Many years ago, when my children were in their teens, I was inspired to write four children’s books over a period of three years. They were short works, meant to be illustrated, and I was delighted when I completed the writing of each one.

The first was about losing my daughter, Suzanne, in Alexander’s Department Store, in Rego Park, Queens, New York, when she was four years old. This was a terrifying experience that I was sure other mothers and fathers could identify with and, thank God, it had a happy ending (we found her, unharmed). I was in my late 20s when I wrote the story, probably as a catharsis and to feel less guilty that I could actually have been careless enough to lose my small daughter in that vast department store.

It brought back memories of my mother’s – and entire family’s – frightening experience of losing my young brother years ago (he was about six years old) in a county park on Long Island during a day-long outing. That time, we had police, park rangers (“parkies” as we called them then), family and strangers all on the hunt. Bobby had wandered off and dozed in the woods, oblivious to the hunt and to our panic. When I wrote about Suzanne, I know that memory deepened my own feelings and my ability to get it down on paper.

I sent the book off to children’s book publishers and received a few “sorry, but try us again” replies, which motivated me to write the next books. These were all inspired by my children and their friends and, even though they were never published, I felt proud that I captured these moments to share with readers.

= Task list =
1. Please list every group the children's books essay says took part in the hunt for the missing brother.
2. Reproduce word for word the passage of the children's books essay starting at "I sent the book" and ending at "share with readers.".
3. Answer from the children's books essay:
(a) How many children's books were written, and over what period?
(b) How old was Suzanne when she was lost?
(c) Where was Bobby, and what was he doing, while he was missing?

= Available data =
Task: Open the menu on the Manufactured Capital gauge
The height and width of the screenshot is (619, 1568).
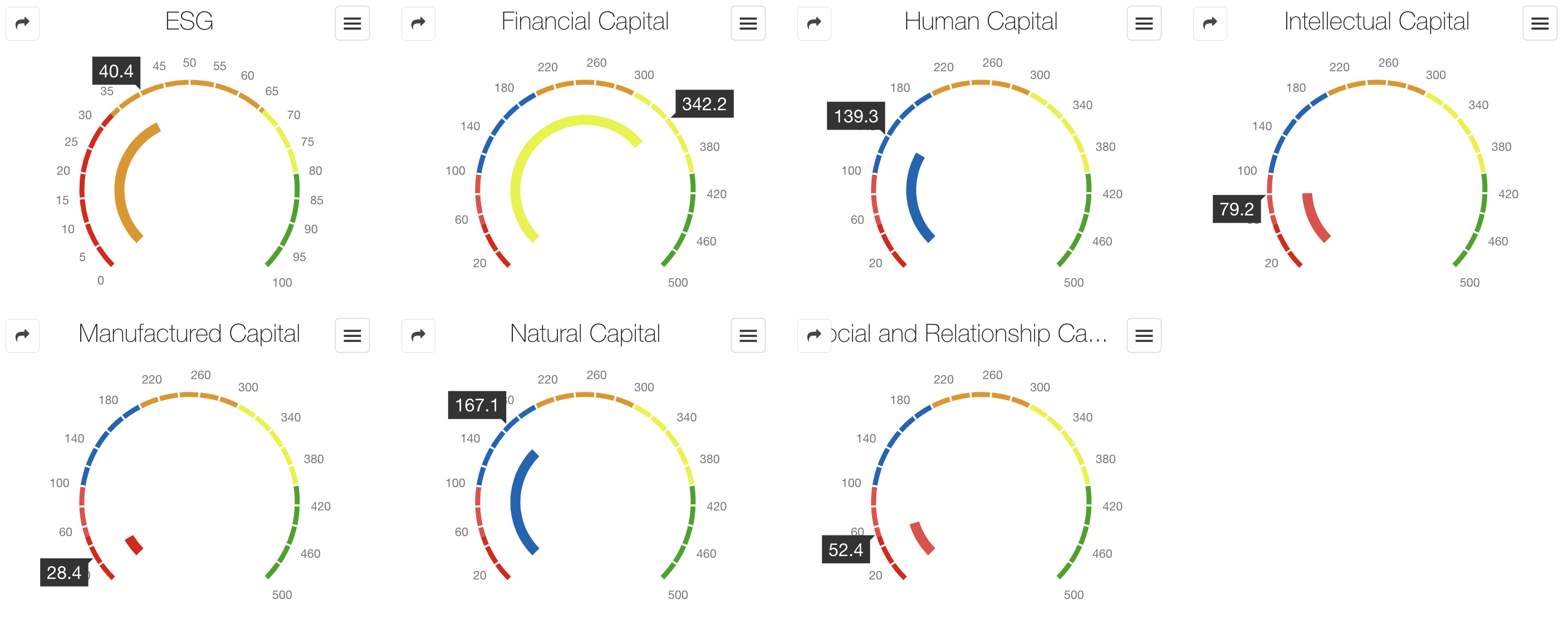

= The replies =
1. Police, park rangers, family, and strangers.

2.
I sent the book off to children’s book publishers and received a few “sorry, but try us again” replies, which motivated me to write the next books. These were all inspired by my children and their friends and, even though they were never published, I felt proud that I captured these moments to share with readers.

3.
(a) Four books, over a period of three years.
(b) She was four years old.
(c) He had wandered off and dozed in the woods.